Sleman (ANTARA) - Warga Desa Sindumartani, Kecamatan Ngemplak, Kabupaten Sleman, Daerah Istimewa Yogyakarta yang tergabung dalam Paguyuban Sindu Tolak Asat (PSTA) mendatangi kantor Dinas Lingkungan Hidup (DLH) Kabupaten Sleman, Kamis, untuk menyampaikan penolakan rencana penambangan pasir dan batu di aliran Sungai Gendol.

Puluhan warga Sindumartani tersebut meminta agar DLH Kabupaten Sleman tidak mengeluarkan izin. Supaya penambangan galian C oleh CV Kayon tidak bisa dilaksanakan.

"Karena dari penambangan tersebut lebih banyak dampak negatifnya," kata Ketua PSTA Mahmudin.

Menurut dia, tidak kurang dari 2.100 warga Sindumartani telah menyatakan menolak kegiatan material galian C itu. Karena warga dari 11 dusun yang ada di Sindumartani menggantungkan hidup pada mata air di Sungai Gendol.

"Jika dinas mengeluarkan rekomendasi dan penambangan berjalan, kami khawatir akan kekurangan air. Padahal saat kemarau, sumber air yang berada di Sungai Gendol tidak pernah surut. Tidak bisa digantikan dengan sumur bor sebab air di Gendol juga untuk pertanian dan perikanan," katanya.

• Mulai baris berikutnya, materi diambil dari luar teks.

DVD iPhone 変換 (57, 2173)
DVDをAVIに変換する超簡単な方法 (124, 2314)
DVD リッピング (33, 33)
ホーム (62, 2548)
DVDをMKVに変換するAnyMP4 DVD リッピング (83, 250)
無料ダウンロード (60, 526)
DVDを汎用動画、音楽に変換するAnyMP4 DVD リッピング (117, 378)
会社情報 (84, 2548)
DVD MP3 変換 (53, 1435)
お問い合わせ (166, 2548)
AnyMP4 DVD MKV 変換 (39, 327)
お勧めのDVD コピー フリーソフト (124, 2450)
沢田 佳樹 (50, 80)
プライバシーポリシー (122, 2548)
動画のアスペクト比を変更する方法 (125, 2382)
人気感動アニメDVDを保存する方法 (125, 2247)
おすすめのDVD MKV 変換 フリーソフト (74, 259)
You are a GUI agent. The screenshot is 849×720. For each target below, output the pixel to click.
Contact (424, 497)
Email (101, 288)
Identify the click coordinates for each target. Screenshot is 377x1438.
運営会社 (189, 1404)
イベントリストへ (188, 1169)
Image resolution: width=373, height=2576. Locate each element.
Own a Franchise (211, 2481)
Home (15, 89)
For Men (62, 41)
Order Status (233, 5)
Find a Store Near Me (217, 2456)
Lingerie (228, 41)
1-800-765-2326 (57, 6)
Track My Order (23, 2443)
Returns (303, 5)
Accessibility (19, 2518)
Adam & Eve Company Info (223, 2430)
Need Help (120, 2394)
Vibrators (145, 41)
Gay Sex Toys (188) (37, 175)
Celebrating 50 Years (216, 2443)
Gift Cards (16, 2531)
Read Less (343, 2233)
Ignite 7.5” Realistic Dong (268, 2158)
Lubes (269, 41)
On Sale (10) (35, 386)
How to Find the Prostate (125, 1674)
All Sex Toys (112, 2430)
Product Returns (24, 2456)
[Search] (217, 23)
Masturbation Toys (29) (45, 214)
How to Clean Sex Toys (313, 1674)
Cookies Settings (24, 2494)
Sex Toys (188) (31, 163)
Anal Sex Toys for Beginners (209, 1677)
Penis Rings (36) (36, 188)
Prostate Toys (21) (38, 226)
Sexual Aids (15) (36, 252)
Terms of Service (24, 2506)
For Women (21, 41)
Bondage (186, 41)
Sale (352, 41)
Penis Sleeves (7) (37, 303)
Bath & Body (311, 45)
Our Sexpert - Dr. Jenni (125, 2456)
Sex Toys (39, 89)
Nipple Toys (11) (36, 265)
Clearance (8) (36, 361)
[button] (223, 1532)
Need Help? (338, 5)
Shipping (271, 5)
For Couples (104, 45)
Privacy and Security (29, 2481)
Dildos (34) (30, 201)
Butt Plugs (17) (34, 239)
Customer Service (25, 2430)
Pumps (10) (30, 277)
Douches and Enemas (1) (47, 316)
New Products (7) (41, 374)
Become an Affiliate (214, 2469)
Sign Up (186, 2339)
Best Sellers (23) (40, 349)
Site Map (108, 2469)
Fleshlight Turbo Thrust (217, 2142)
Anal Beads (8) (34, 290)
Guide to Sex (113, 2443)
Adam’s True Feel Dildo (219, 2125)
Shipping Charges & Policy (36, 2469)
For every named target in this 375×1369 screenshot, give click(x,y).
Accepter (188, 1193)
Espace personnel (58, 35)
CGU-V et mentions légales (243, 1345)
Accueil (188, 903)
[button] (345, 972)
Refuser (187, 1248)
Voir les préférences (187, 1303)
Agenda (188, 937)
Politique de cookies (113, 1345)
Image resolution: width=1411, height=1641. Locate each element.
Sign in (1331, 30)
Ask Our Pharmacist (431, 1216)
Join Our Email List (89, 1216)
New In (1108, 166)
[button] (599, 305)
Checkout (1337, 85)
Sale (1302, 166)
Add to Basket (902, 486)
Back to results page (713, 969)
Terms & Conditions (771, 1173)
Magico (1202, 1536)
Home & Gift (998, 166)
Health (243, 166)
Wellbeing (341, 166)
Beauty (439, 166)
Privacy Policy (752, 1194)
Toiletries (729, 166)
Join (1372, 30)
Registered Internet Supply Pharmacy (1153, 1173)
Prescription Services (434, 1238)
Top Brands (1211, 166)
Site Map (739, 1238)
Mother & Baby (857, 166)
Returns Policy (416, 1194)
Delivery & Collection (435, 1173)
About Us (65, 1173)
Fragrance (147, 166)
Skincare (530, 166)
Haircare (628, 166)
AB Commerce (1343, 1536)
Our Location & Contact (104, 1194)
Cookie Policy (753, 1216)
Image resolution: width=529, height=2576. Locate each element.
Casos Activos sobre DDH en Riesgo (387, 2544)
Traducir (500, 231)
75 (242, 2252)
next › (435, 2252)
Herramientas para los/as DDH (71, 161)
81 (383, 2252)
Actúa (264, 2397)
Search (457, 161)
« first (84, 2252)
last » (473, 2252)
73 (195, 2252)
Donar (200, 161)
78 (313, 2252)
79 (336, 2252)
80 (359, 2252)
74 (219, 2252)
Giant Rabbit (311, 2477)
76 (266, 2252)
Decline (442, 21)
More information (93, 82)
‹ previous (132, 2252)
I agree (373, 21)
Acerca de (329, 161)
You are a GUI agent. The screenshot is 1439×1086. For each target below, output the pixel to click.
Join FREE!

Ia meminta kejelasan kepada DLH Sleman terkait proses pengajuan rekomendasi. Sebab, sejauh ini masyarakat belum tahu keputusan yang diambil oleh dinas.

"Kalau bisa izinnya jangan sampai keluar. Kalau sudah diproses kami mohon untuk merevisi atau membatalkan," katanya.

Kepala DLH Kabupaten Sleman Dwi Anta Sudibya mengatakan tidak bisa menolak dokumen Upaya Pengelolaan Lingkungan Hidup dan Upaya Perantauan Lingkungan Hidup (UKL-UPL) yang diajukan oleh CV Kayon.

"Kami mengacu pada regulasi yang berlaku. Selain itu, pihak pemrakarsa telah mengantongi izin atau rekomendasi dari instansi-instansi terkait. Kalau kami menolak justru melanggar, karena dalam hal ini posisi kami hanya sub-perizinan," katanya.

Ia mengatakan, meski demikian, pihaknya tidak akan memberikan rekomendasi jika di lapangan masih ditemui masalah.

"Sebelum mengeluarkan rekomendasi, pihak pemrakarsa harus memenuhi empat hal. Yakni biotik, abiotik, sosial dan budaya," katanya.

Menurut dia, keempat hal itu harus tidak ada masalah, kalau salah satu itu belum terpenuhi pihaknya tidak akan mengeluarkan rekomendasi lingkungannya.

"UKL-UPL akan terbitkan namun dengan catatan. Yakni CV Kayon harus memberikan bukti kepada dinas dengan menyertakan berita acara. Kami perlu ada bukti itu," katanya.

Ia mengatakan, pihak pemrakarsa pada dasarnya telah mengajukan dokumen UKL-UPL. Bahkan pada 29 Oktober lalu sudah disidangkan. Hanya saja masih ada banyak catatan dan pihak pemrakarsa harus membenahi hal tersebut.

"Termasuk di dalam notulen itu kami sertakan surat resmi dari warga yang menyatakan keberatan," katanya.

Pihaknya memberikan waktu dua minggu kepada pemrakarsa untuk membenahi dokumen tersebut terhitung sejak 4 November atau setelah dinas mengirimkan notulen kepada pemrakarsa secara resmi.

"Setelah diperbaiki akan kami cermati lagi, kalau masih ada aspek sosial yang belum terpenuhi, rekomendasi tidak akan keluar," katanya.